Ça, c’est pour ceux qui raisonnent en termes de politique nationale. Hugues rappelle qu’« il ne faut pas oublier de prendre en compte les problématiques de chaque circonscription. Si les électeurs FN ou La France insoumise estiment que le député de leur camp n’apporte pas de solutions aux problèmes, ils ne voteront pas pour lui. » CQFD. Pample Mousse, lui, aurait bien voté pour La France insoumise comme à la présidentielle, sauf qu’« aucun candidat La France insoumise ne se présentait dans ma circonscription ». Abstentionniste malgré lui, donc.

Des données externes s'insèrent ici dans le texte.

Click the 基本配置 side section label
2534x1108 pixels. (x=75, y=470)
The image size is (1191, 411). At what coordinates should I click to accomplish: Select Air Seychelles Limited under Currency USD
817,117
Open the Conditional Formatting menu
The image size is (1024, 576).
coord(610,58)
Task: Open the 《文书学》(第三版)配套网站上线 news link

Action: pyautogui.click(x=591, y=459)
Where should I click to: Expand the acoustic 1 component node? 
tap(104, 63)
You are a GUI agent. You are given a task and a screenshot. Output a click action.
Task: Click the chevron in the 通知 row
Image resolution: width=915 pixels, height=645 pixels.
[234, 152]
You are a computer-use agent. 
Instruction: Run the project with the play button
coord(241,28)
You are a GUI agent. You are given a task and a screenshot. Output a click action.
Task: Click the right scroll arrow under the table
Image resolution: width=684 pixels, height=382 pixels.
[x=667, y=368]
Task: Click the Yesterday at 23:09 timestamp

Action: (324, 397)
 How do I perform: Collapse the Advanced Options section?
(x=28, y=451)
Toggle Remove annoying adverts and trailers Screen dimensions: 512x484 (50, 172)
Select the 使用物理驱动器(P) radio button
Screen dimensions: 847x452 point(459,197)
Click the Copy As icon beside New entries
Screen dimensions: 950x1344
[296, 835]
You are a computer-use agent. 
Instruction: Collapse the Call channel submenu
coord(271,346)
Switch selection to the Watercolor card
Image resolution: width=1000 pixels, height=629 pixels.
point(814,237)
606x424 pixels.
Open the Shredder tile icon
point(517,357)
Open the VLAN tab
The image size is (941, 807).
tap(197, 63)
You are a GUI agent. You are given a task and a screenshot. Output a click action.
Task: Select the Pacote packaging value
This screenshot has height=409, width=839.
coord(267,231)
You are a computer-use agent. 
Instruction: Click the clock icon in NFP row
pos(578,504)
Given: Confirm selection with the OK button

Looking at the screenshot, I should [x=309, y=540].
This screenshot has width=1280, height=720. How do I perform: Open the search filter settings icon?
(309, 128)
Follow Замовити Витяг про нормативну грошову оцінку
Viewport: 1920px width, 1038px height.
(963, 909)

Introduire de la proportionnelle

Alors que faire pour convaincre les électeurs d’aller voter ? Yoann propose d’organiser les élections en semaine, et non plus le dimanche. « Ce serait un bon moyen de faire de l’éducation civique et populaire au sein des collectivités et des entreprises », estime-t-il. Stephy, lui, ressort le vieux cheval de bataille de Marine Le Pen et de Mélenchon : la proportionnelle. « Je voterai aux législatives, le jour où l’Assemblée nationale sera correctement représentée », vocifère-t-il. Ce débat risque bien de ressurgir au soir du second tour.

* Sondage réalisé en ligne du 7 au 10 juin auprès d’un échantillon de 4 003 personnes inscrites sur les listes électorales, constituant un échantillon national représentatif de la population française âgée de 18 ans et plus, selon la méthode des quotas.